In cell 3, Lizzie removes all doubt. “She’s dead, Kam. Meiko’s dead.” Lizzie’s hand appears over Meiko’s forehead, perhaps closing her eyelids. The other women on the team have gathered behind Lizzie, crouching on the floor to see for themselves and to say good-bye. Behind them stands one lone guard, reminding us of the killer and the hierarchy that enabled murder, even if he is not the exact man who did this. Penny stands removed to the right side, her head cut off by the frame, her posture neutral, indicating her momentary denial.
The final two panels are engineered to allow the audience to have their own emotional reaction. We only get the reactions of the characters at a distance, even though this would be a moment of extreme emotion; De Landro doesn’t give us the close-ups. There will be time later for their emotional responses. These panels are for the readers. That’s not to say we don’t get indications in cell 4 of how Penny and Kam emotionally respond.

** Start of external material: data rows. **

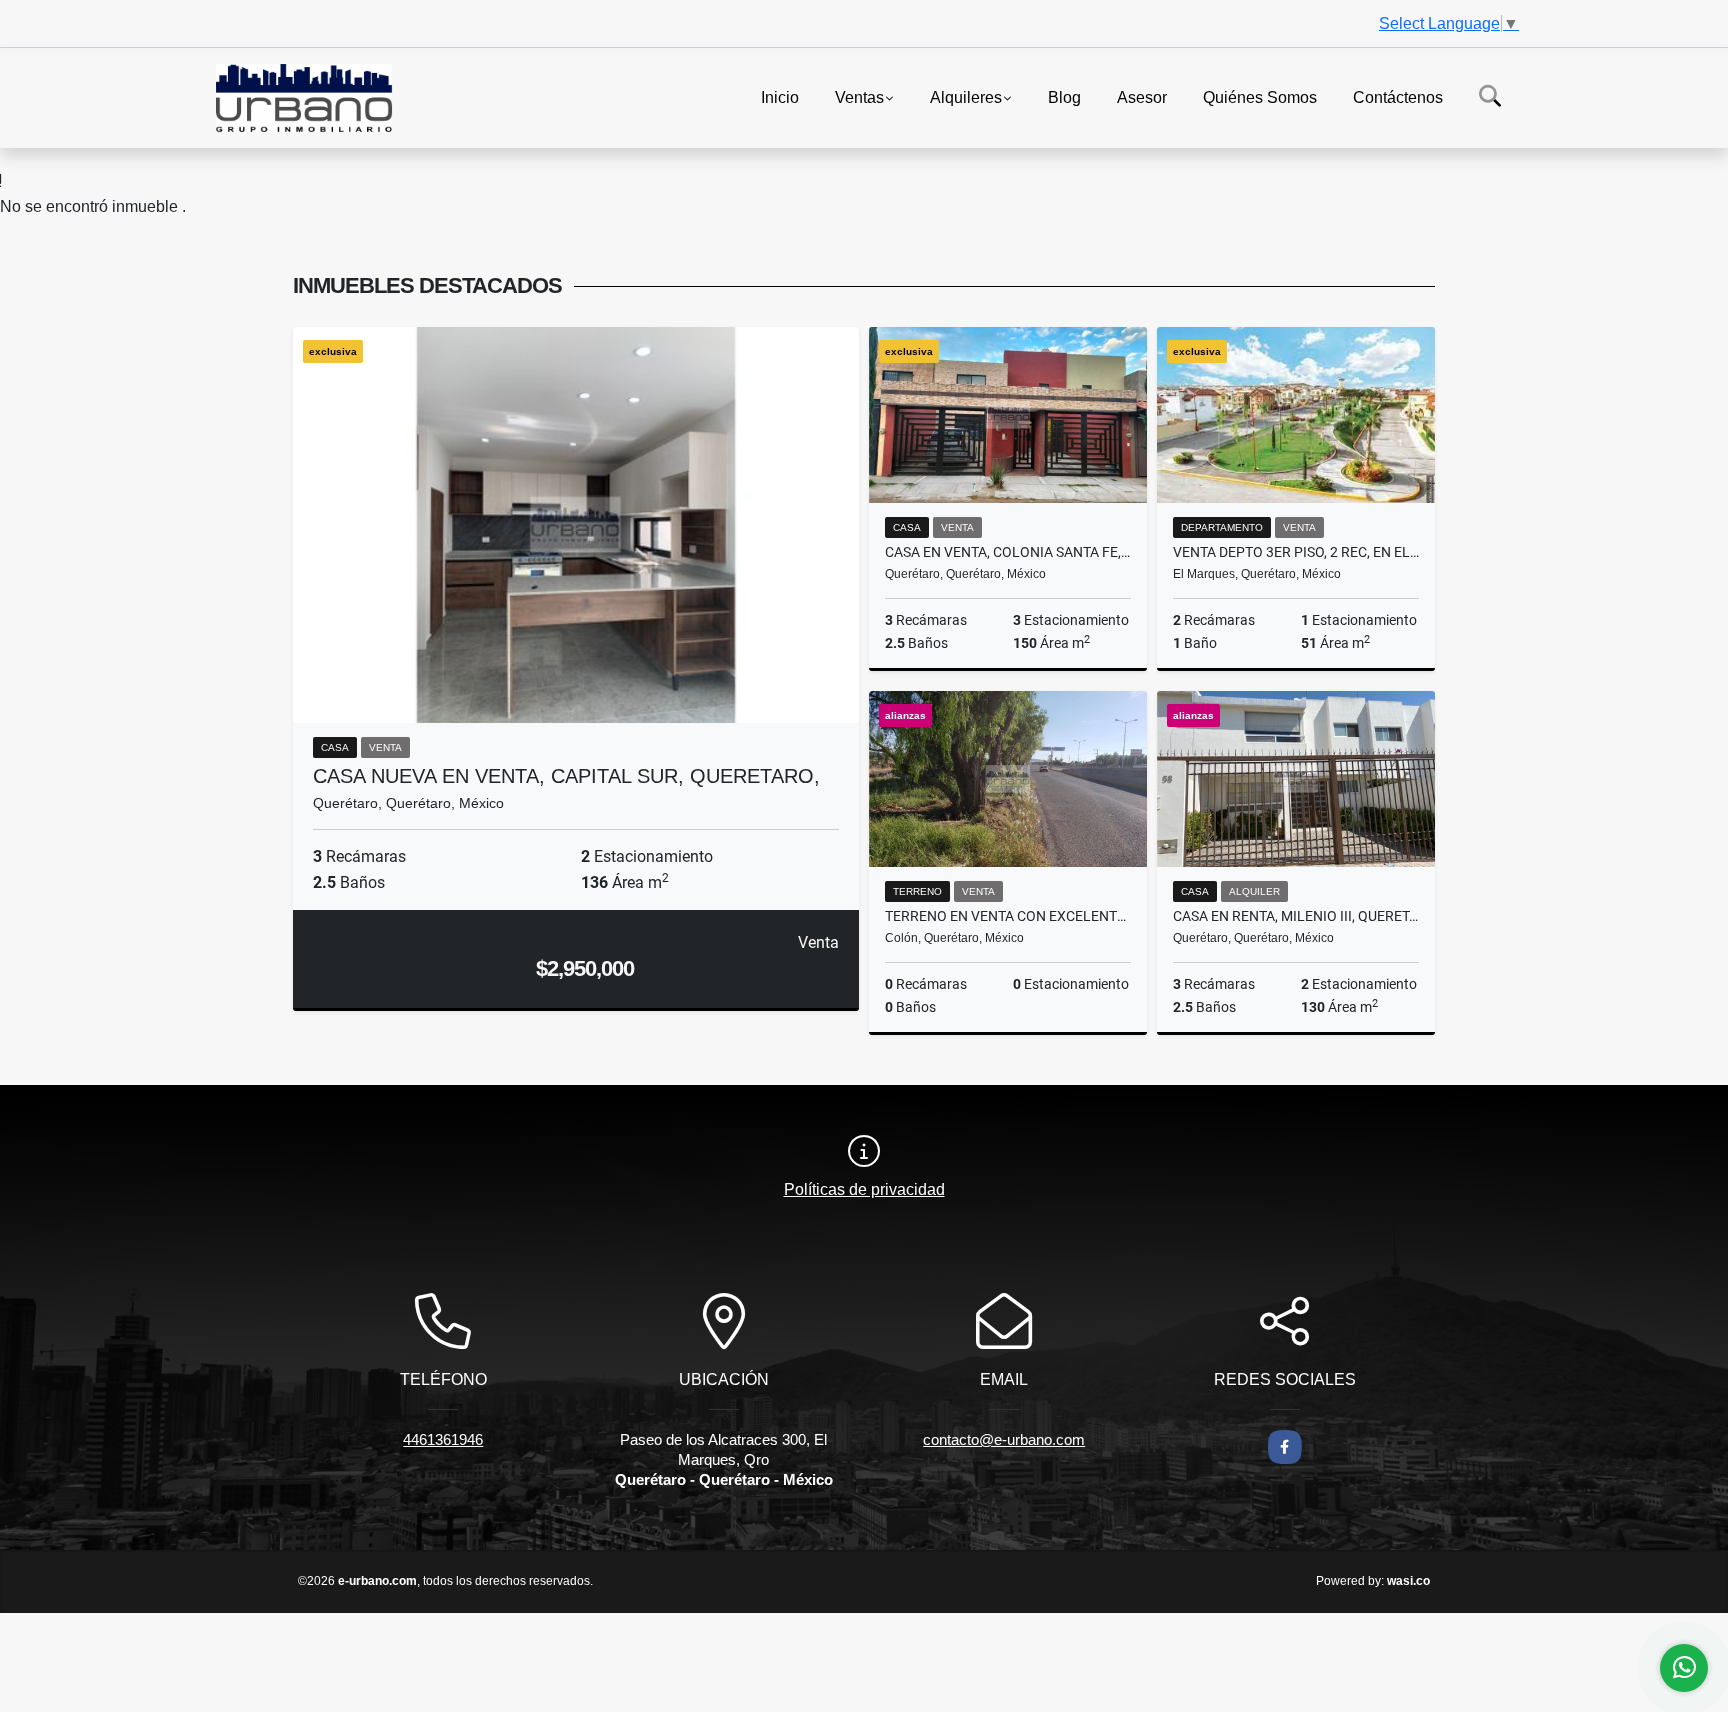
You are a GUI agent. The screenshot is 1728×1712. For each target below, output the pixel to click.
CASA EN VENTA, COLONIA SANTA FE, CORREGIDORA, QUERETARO (1008, 552)
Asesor (1142, 96)
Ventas (859, 96)
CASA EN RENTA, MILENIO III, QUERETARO (1296, 916)
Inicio (780, 96)
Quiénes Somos (1260, 96)
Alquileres (966, 96)
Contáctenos (1398, 96)
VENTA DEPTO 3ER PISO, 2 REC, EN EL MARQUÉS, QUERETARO (1296, 552)
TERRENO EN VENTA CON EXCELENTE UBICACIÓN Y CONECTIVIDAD (1008, 916)
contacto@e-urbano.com (1004, 1439)
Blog (1064, 96)
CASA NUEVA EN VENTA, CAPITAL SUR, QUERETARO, (566, 776)
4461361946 (443, 1439)
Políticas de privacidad (864, 1189)
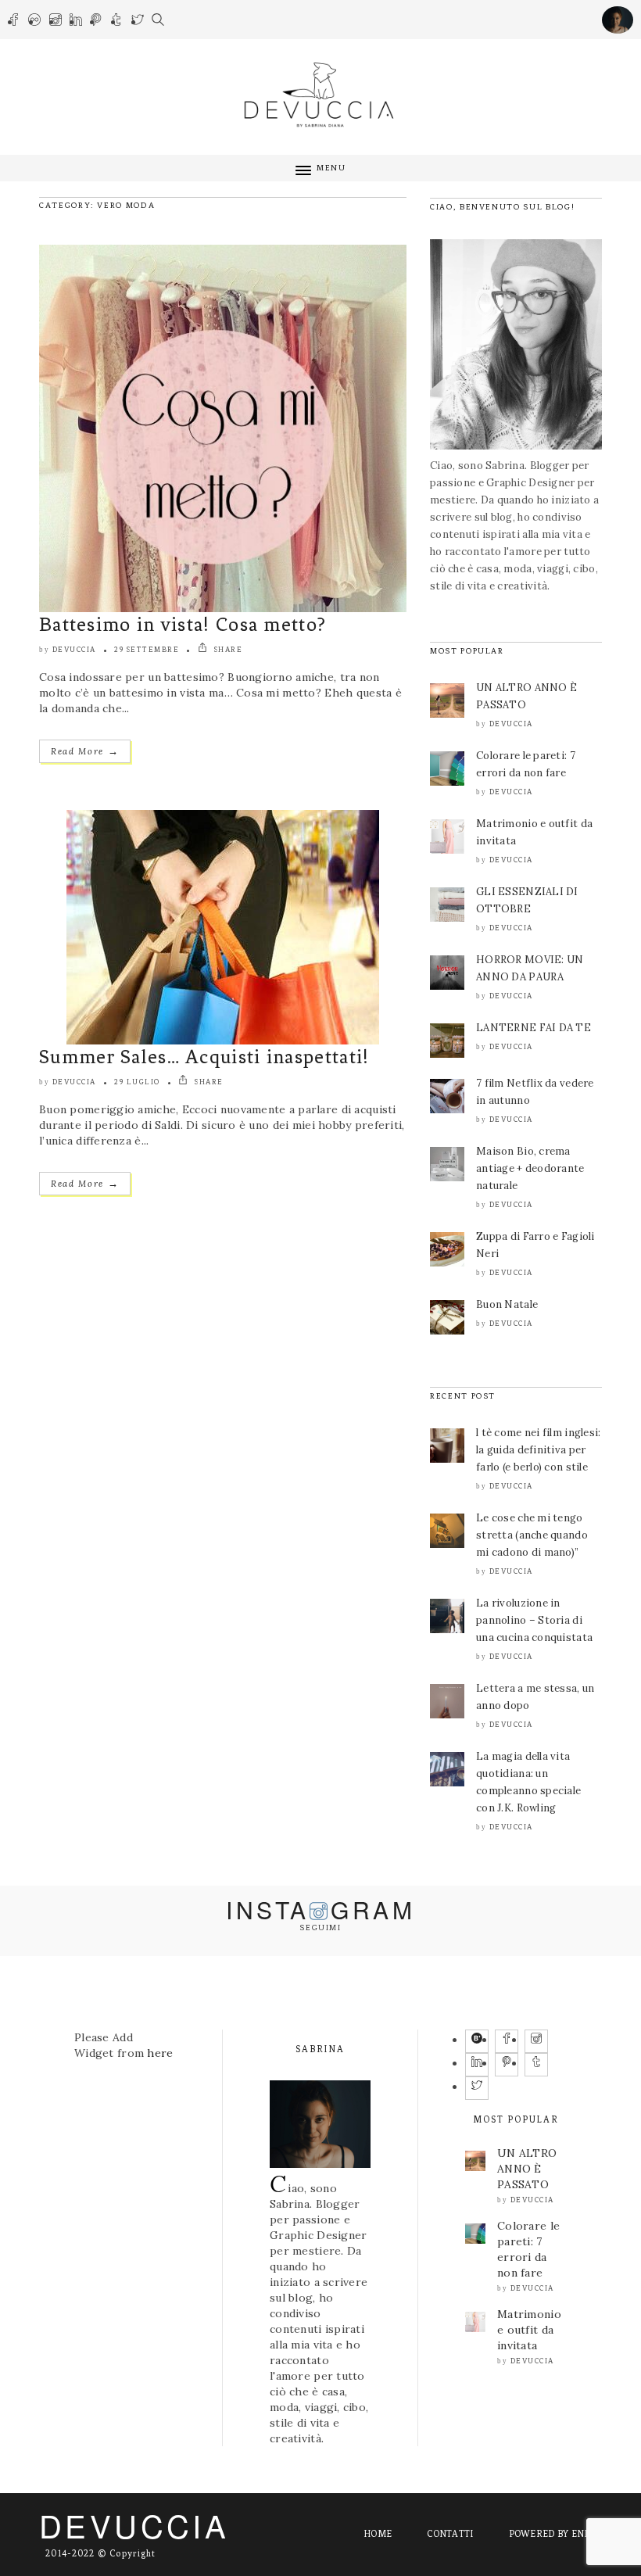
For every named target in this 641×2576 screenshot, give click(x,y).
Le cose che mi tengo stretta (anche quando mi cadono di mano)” (532, 1535)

Penny drops to her hands and knees next to Meiko on the floor. She has been overcome by the emotional shock, made weak by the sudden surge of anguish. Seeing Penny, who is strong as an oak, remember, felled by the loss of her good friend is heart-breaking. Kam folds one arm around her own waist, a sort-of half hug to indicate her sadness. The other hand holds her hair, showing her feeling of helplessness and anxiety. Whitney overlooks the scene on the left side of the composition, heavily shadowed to show her antagonism.
Meiko’s body is illustrated as a white silhouette, making her starkly stand out in the long shot but also to indicate she’s now ghostly, gone to another world. She’s absent. White space. RIP, Meiko.